§ **WHAT NEEDS TO BE DONE**
Write out each record exactly as it stands. No pictures belong in the copy.

§ **INFORMATION**
━━━

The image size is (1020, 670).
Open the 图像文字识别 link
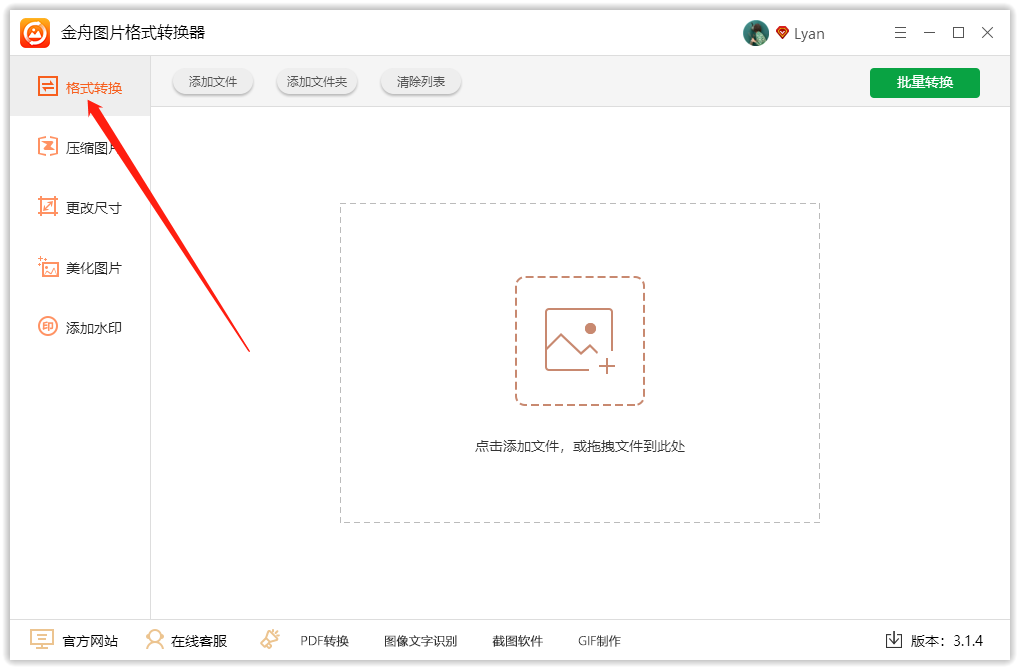pos(420,641)
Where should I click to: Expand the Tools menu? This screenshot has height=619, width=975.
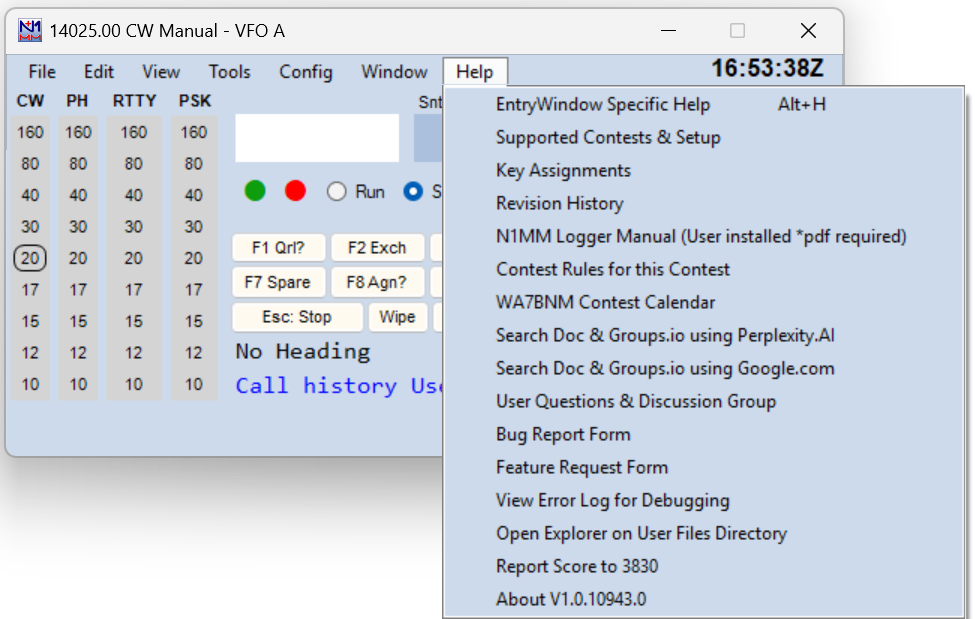click(x=229, y=72)
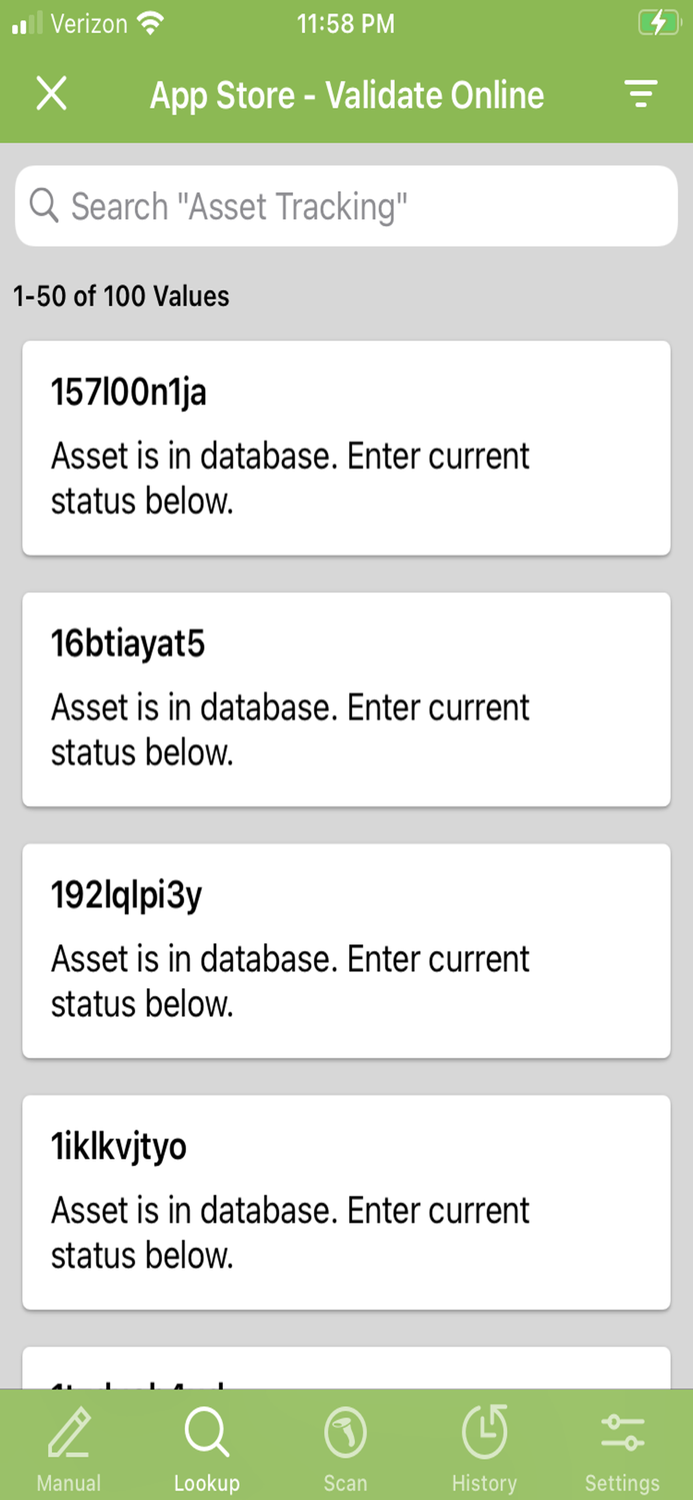This screenshot has width=693, height=1500.
Task: Go to the Settings tab label
Action: (x=622, y=1482)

━━━

§ **WRITTEN ANSWER**
The image size is (1020, 670).
Open the 图像文字识别 link
pos(420,641)
Where should I click to: Expand the Tools menu? This screenshot has height=619, width=975.
click(x=229, y=72)
This screenshot has width=693, height=1500.
Task: Go to the Settings tab label
Action: (x=622, y=1482)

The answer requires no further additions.